The result should be the lines from the one holding "Delete the selected variable" to the end of the records below, repeated exactly. No pictures.

Given data Block Start

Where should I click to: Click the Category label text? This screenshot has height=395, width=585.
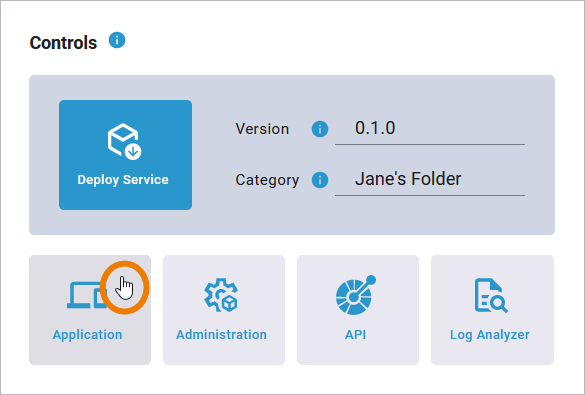(267, 180)
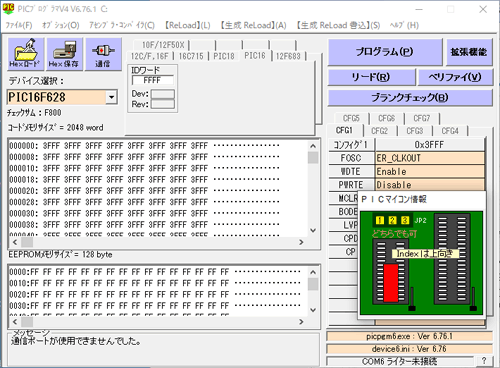Click the ID word FFFF input field
Viewport: 500px width, 368px height.
tap(153, 80)
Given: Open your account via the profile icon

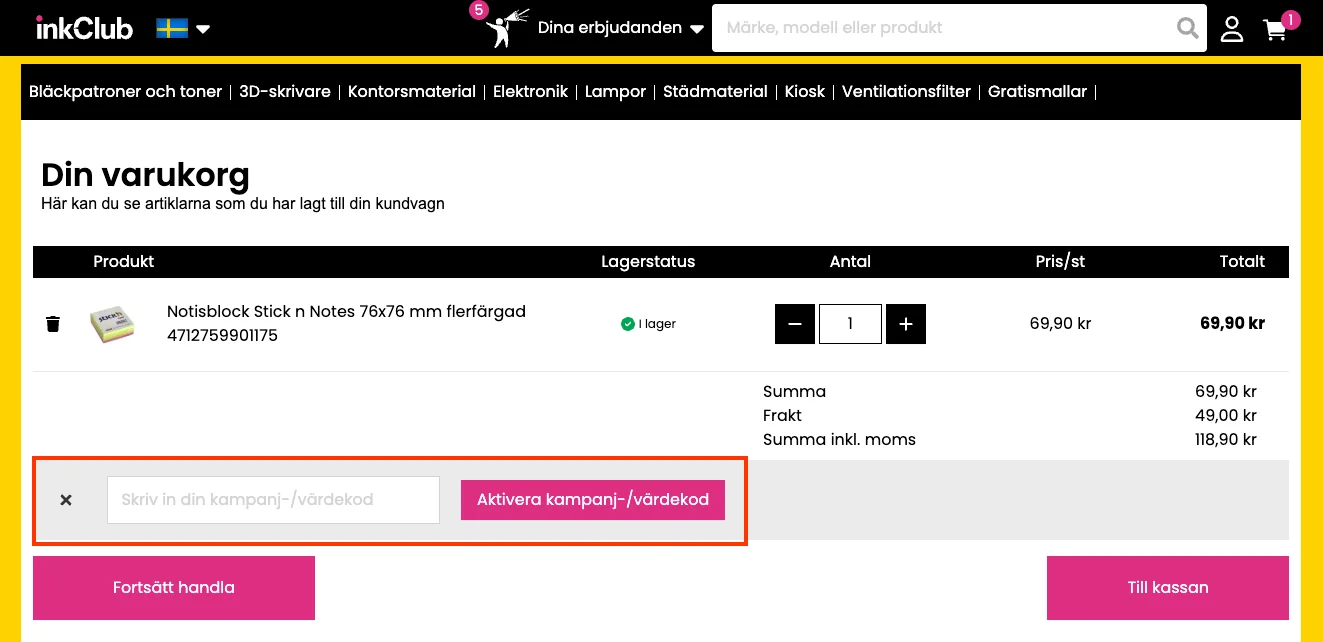Looking at the screenshot, I should coord(1232,28).
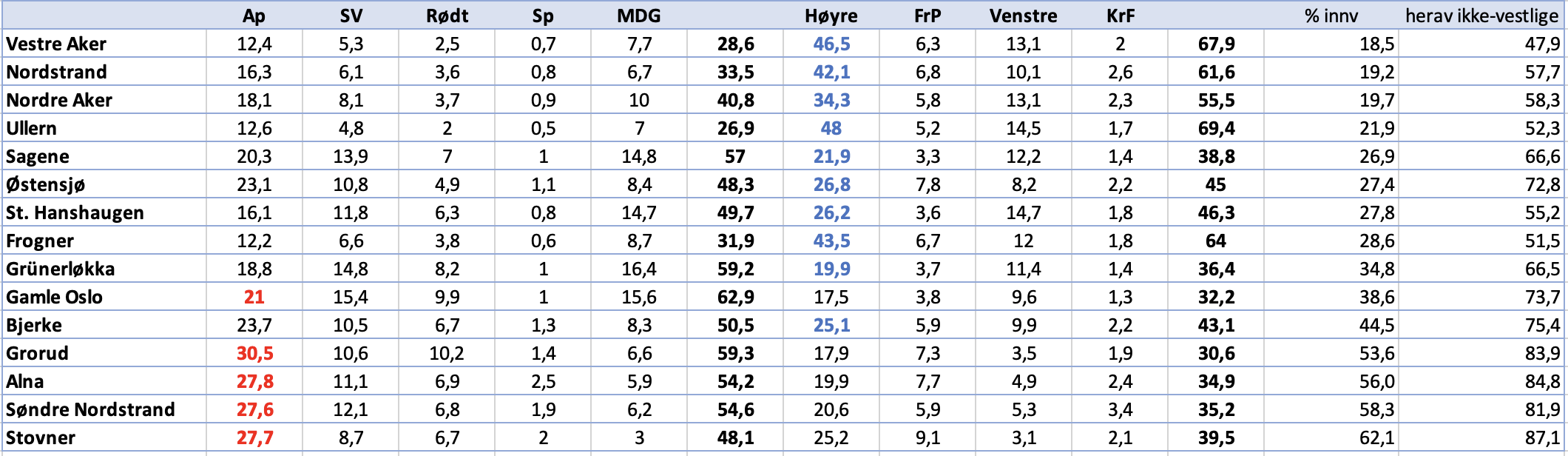The width and height of the screenshot is (1568, 456).
Task: Click Sagene's bold left-bloc total 57
Action: pyautogui.click(x=734, y=156)
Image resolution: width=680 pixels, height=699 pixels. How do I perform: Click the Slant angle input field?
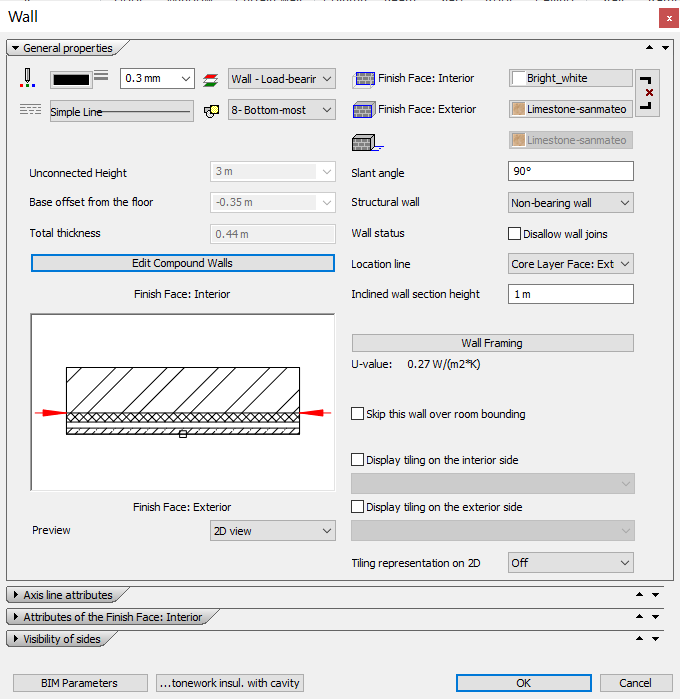coord(571,171)
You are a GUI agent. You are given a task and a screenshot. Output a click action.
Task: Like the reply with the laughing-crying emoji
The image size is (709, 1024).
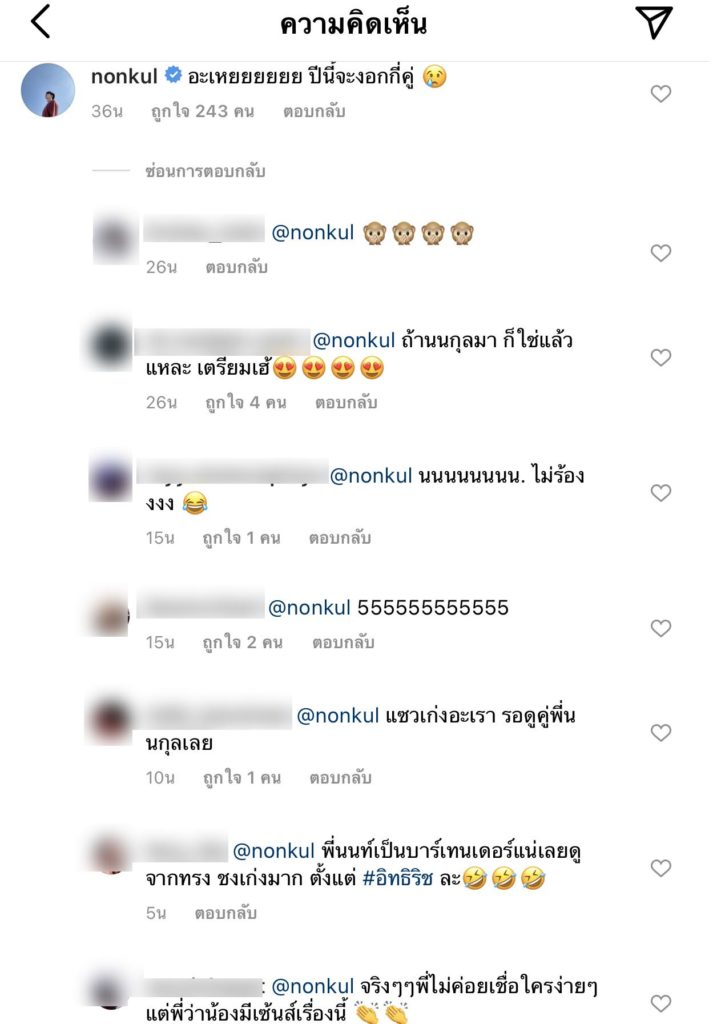(661, 492)
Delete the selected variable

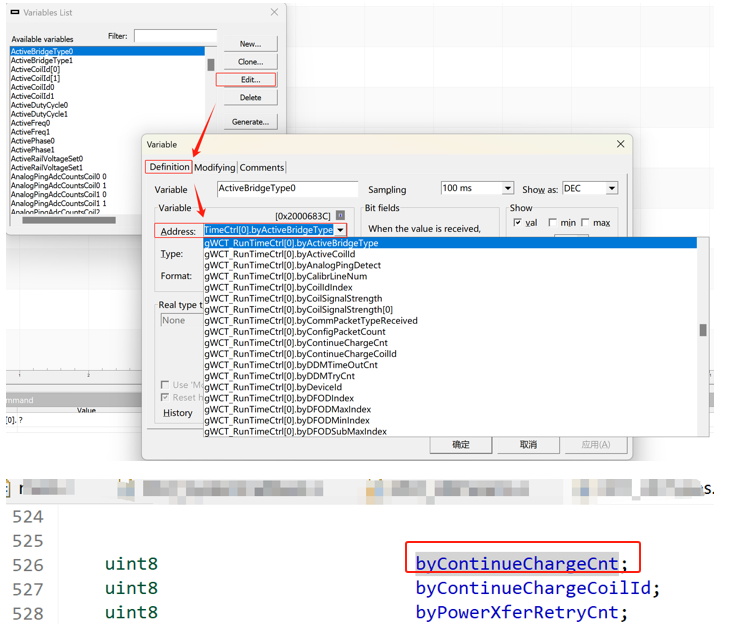(250, 98)
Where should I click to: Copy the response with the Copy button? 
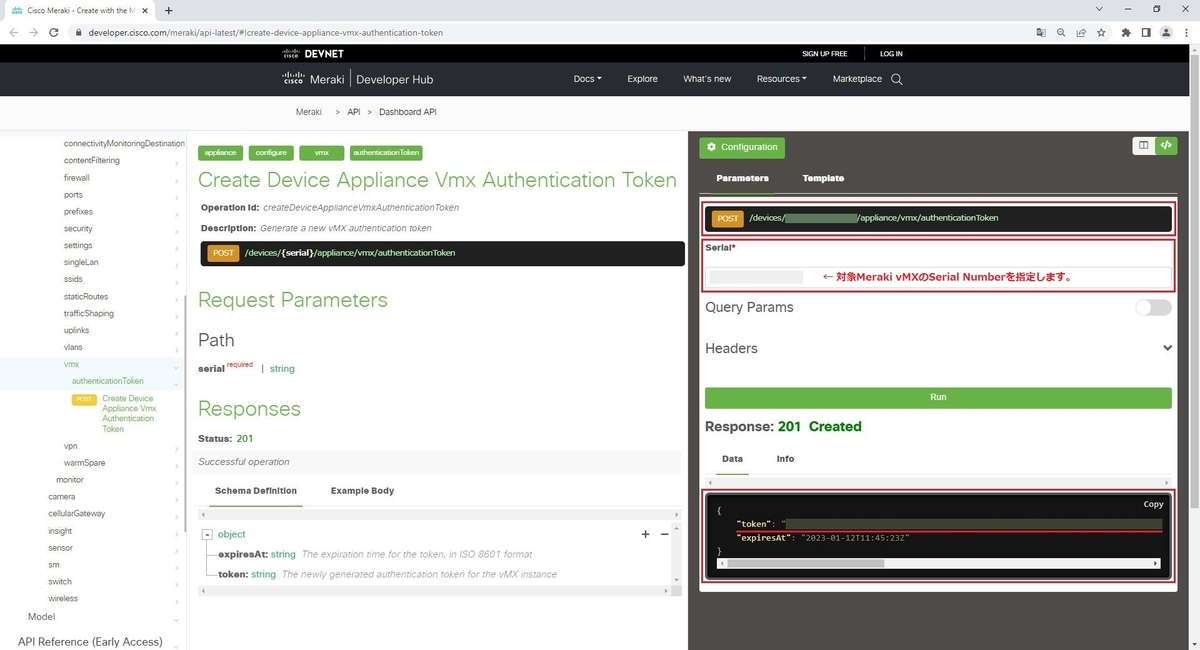tap(1153, 504)
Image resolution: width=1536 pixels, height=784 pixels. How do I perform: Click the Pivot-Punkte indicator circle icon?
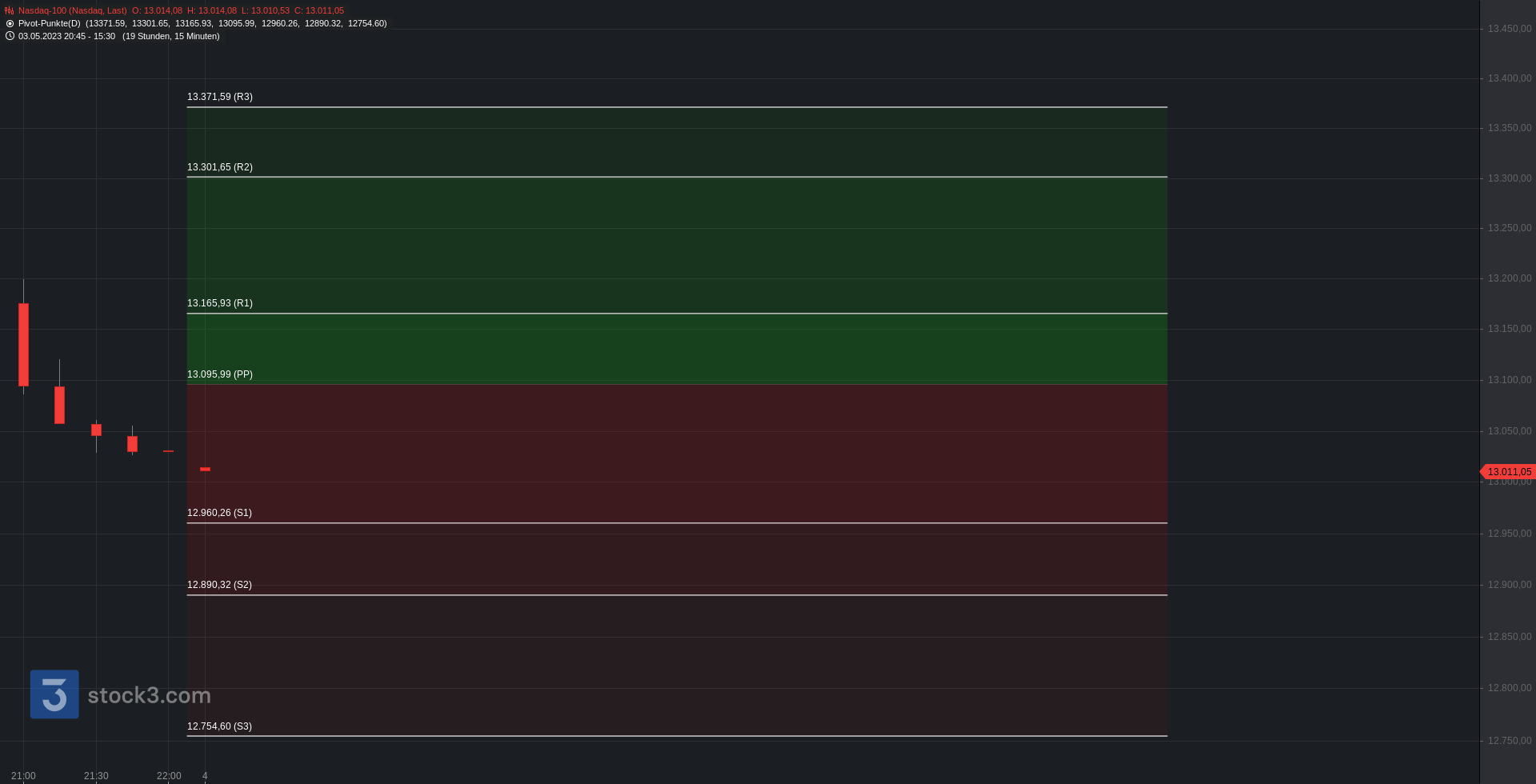click(10, 23)
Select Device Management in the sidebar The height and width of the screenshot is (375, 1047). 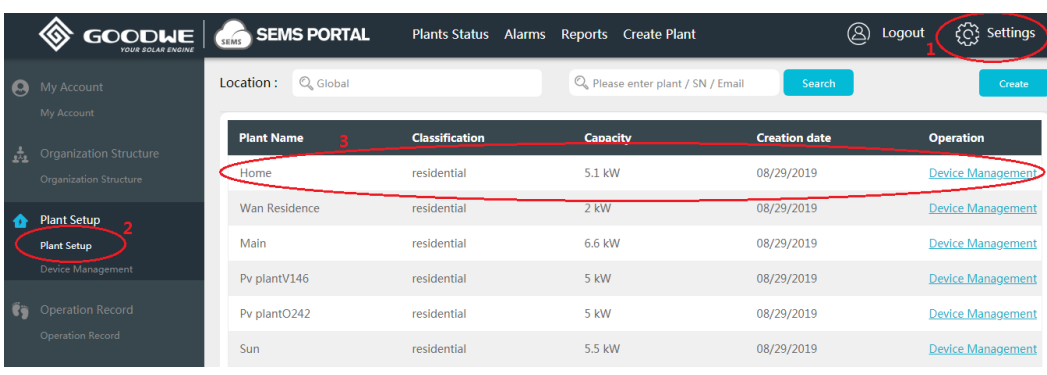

Given data Block End

**Answer box:**
Delete the selected variable

(250, 98)
Where should I click to: Copy the response with the Copy button? 
tap(1153, 504)
Image resolution: width=1536 pixels, height=784 pixels. How do I perform: Click the Pivot-Punkte indicator circle icon?
click(10, 23)
Select Device Management in the sidebar The height and width of the screenshot is (375, 1047). 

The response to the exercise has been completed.